Grâce à l’aide précieuse de la professeure Caroline Chamard-Heim, nous avons pu effectuer un bref détour au Liban - cet État pluriconfessionnel où la religion et le droit entretiennent des rapports singuliers. Antoine de Griève a ainsi relaté les échanges passionnants avec les étudiantes Rita Rached Salameh, Jihane Azizi, Amany Hokayem et Eliane Lahoud du Master II Droit public de l’Université Saint-Joseph de Beyrouth. L’individu-requérant au Liban est en effet aussi compris dans sa dimension religieuse, dans la mesure où les requérants de confession musulmane ou chrétienne disposent d’une capacité d’ester en justice tant devant les tribunaux religieux que les tribunaux non-musulmans.

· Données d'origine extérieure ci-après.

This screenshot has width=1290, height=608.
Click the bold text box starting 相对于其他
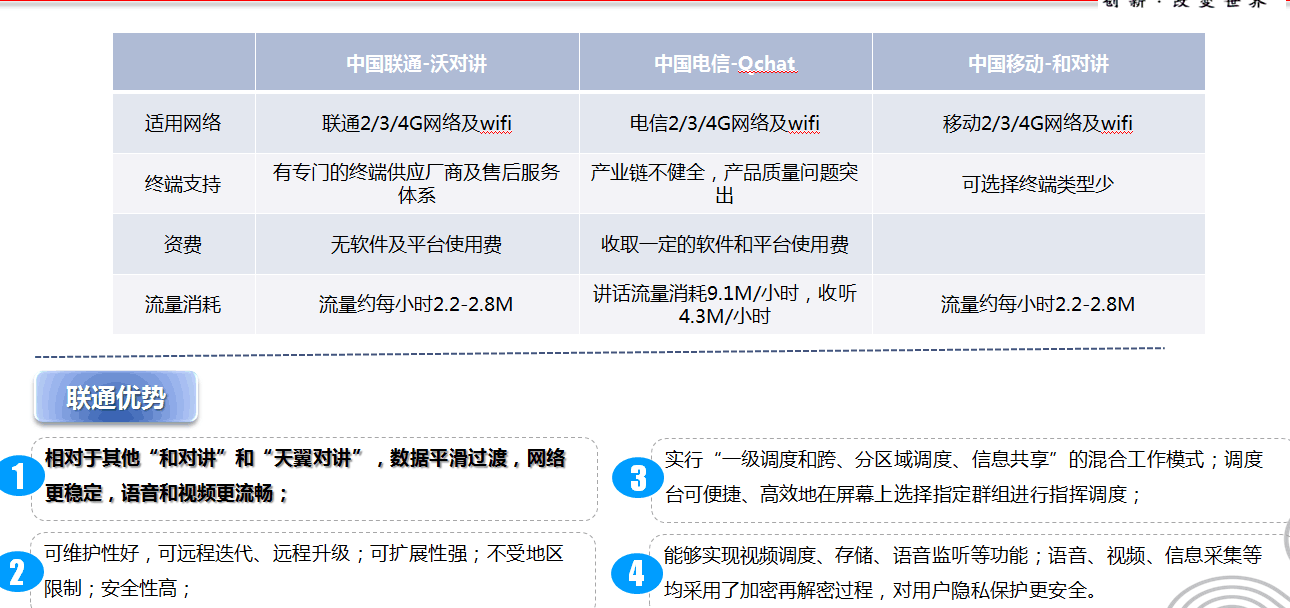tap(314, 477)
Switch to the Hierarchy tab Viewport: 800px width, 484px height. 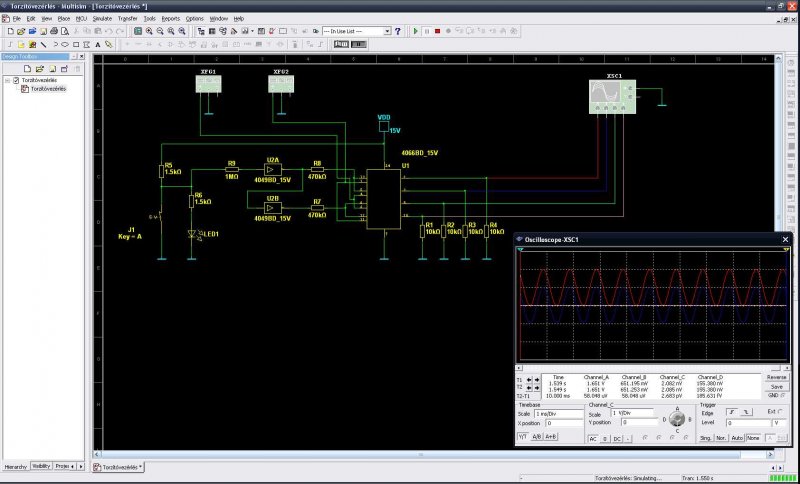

Le dernier article de la revue ouvre enfin la voie aux interrogations. Que reste-t-il de l'État avec la place de plus en plus prégnante de l’individu dans la recherche de droits nouveaux ? Cette place n’est-elle qu’illusoire ? L’équilibre entre les intérêts individuels et l’intérêt général est-il assuré ? Un tel équilibre est-il finalement envisageable ? Le lecteur verra à travers les quelques pages rédigées sous la plume de Swann Vidal que rien n’est moins certain. Ce dernier, se livrant à une réflexion prospective, admet que le mouvement de subjectivisation du droit – entendu comme l’accroissement des droits dont les individus peuvent se prévaloir dans le prétoire – ne serait qu’un moyen détourné de l’État « bourgeois » pour asseoir encore sa prédominance.
Ces différentes contributions n’auraient pu voir le jour sans le soutien et l’engagement de la professeure Caroline Chamard-Heim que nous remercions chaleureusement.
Nos remerciements s’adressent également bien vivement aux membres de l’Équipe de Droit Public de Lyon pour la relecture des articles et les corrections qu’ils ont apportées.
Nous tenions à remercier enfin l’Association des Doctorants en Droit Public de l'Université de Lyon et plus particulièrement Éva Radé et Florian Berger pour leurs conseils.
Du reste, nous espérons susciter chez les futurs étudiants de master en droit public des trois universités, l’envie de poursuivre cette entreprise commune.